Passage —
[Xen-changelog] [qemu-xen master] memory: Don't use memcpy for ram_device regions

[patchbot@xxxxxxx]

commit 4a2e242bbb306ef5c16ce9e7bb2da3bd8a4eb098
Author:     Alex Williamson <alex.williamson@xxxxxxxxxx>
AuthorDate: Mon Oct 31 09:53:03 2016 -0600
Commit:     Alex Williamson <alex.williamson@xxxxxxxxxx>
CommitDate: Mon Oct 31 09:53:03 2016 -0600

    memory: Don't use memcpy for ram_device regions
    
    With a vfio assigned device we lay down a base MemoryRegion registered
    as an IO region, giving us read & write accessors.  If the region
    supports mmap, we lay down a higher priority sub-region MemoryRegion
    on top of the base layer initialized as a RAM device pointer to the
    mmap.  Finally, if we have any quirks for the device (ie. address
    ranges that need additional virtualization support), we put another IO
    sub-region on top of the mmap MemoryRegion.  When this is flattened,
    we now potentially have sub-page mmap MemoryRegions exposed which
    cannot be directly mapped through KVM.
    
    This is as expected, but a subtle detail of this is that we end up
    with two different access mechanisms through QEMU.  If we disable the
    mmap MemoryRegion, we make use of the IO MemoryRegion and service
    accesses using pread and pwrite to the vfio device file descriptor.
    If the mmap MemoryRegion is enabled and results in one of these
    sub-page gaps, QEMU handles the access as RAM, using memcpy to the
    mmap.  Using either pread/pwrite or the mmap directly should be
    correct, but using memcpy causes us problems.  I expect that not only
    does memcpy not necessarily honor the original width and alignment in
    performing a copy, but it potentially also uses processor instructions
    not intended for MMIO spaces.  It turns out that this has been a
    problem for Realtek NIC assignment, which has such a quirk that
    creates a sub-page mmap MemoryRegion access.
    
    To resolve this, we disable memory_access_is_direct() for ram_device
    regions since QEMU assumes that it can use memcpy for those regions.
    Instead we access through MemoryRegionOps, which replaces the memcpy
    with simple de-references of standard sizes to the host memory.
    
    With this patch we attempt to provide unrestricted access to the RAM
    device, allowing byte through qword access as well as unaligned
    access.  The assumption here is that accesses initiated by the VM are
    driven by a device specific driver, which knows the device
    capabilities.  If unaligned accesses are not supported by the device,
    we don't want them to work in a VM by performing multiple aligned
    accesses to compose the unaligned access.  A down-side of this
    philosophy is that the xp command from the monitor attempts to use
    the largest available access weidth, unaware of the underlying
    device.  Using memcpy had this same restriction, but at least now an
    operator can dump individual registers, even if blocks of device
    memory may result in access widths beyond the capabilities of a
    given device (RTL NICs only support up to dword).

Your objective —
Does the commit message support each statement below? Answer yes or no for each, and quote the words from the commit message that decide it.
1. When the mmap MemoryRegion is disabled, accesses go through pread and pwrite.
2. The patch enables memory_access_is_direct() for ram_device regions.
3. RTL NICs support access widths up to qword.
The entries after this point are separate from the commit message and have no connection to it.

Supplied records —
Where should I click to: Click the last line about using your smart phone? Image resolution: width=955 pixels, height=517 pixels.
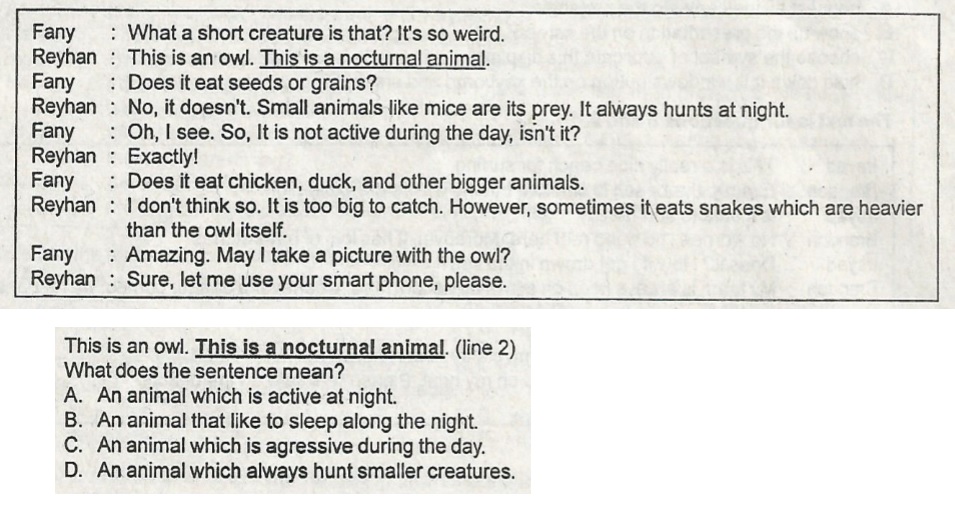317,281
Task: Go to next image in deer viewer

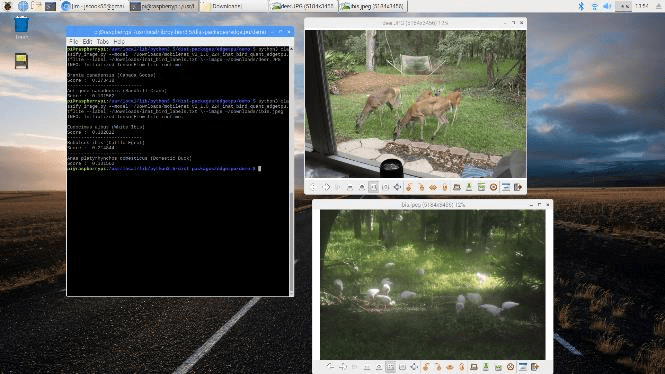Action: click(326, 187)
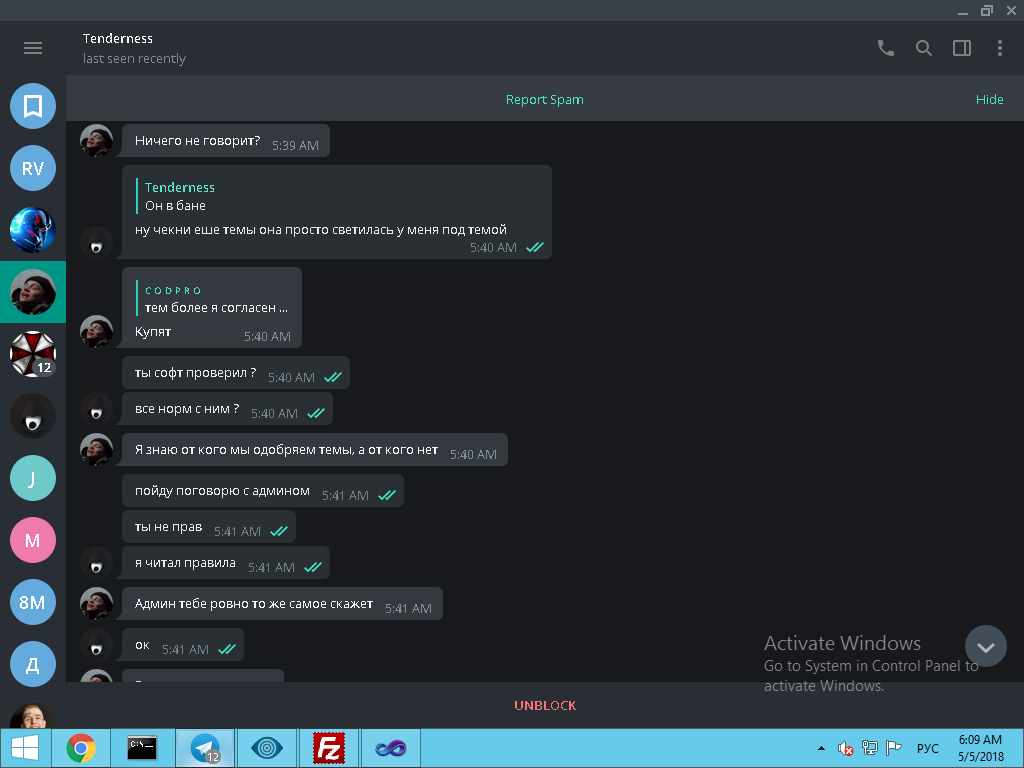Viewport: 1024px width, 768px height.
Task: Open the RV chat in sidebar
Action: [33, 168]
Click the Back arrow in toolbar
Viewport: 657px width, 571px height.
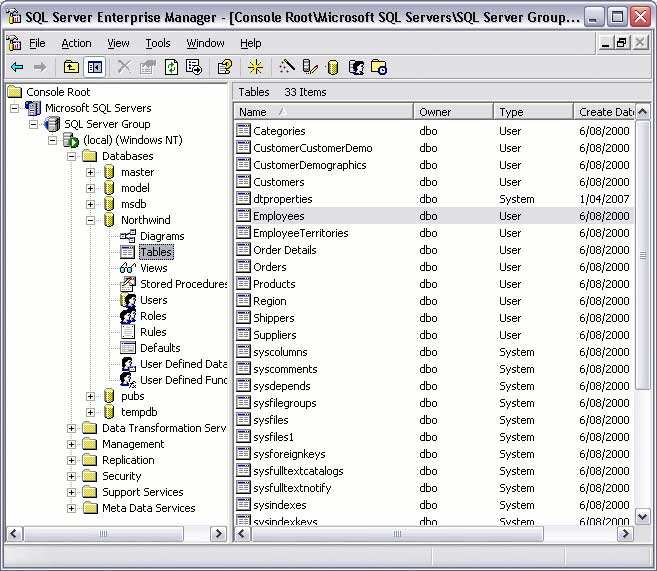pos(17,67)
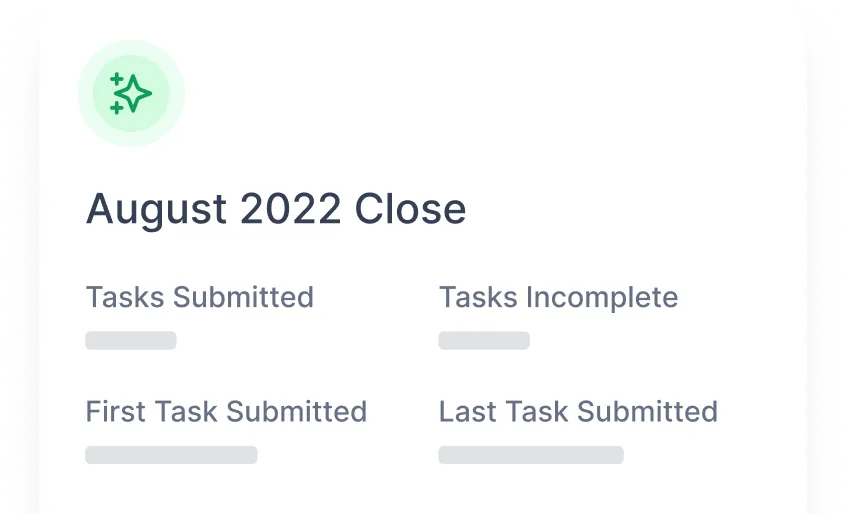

Written answer —
1. Yes: "If we disable the mmap MemoryRegion, we make use of the IO MemoryRegion and service accesses using pread and pwrite to the vfio device file descriptor."
2. No: "we disable memory_access_is_direct() for ram_device regions"
3. No: "RTL NICs only support up to dword"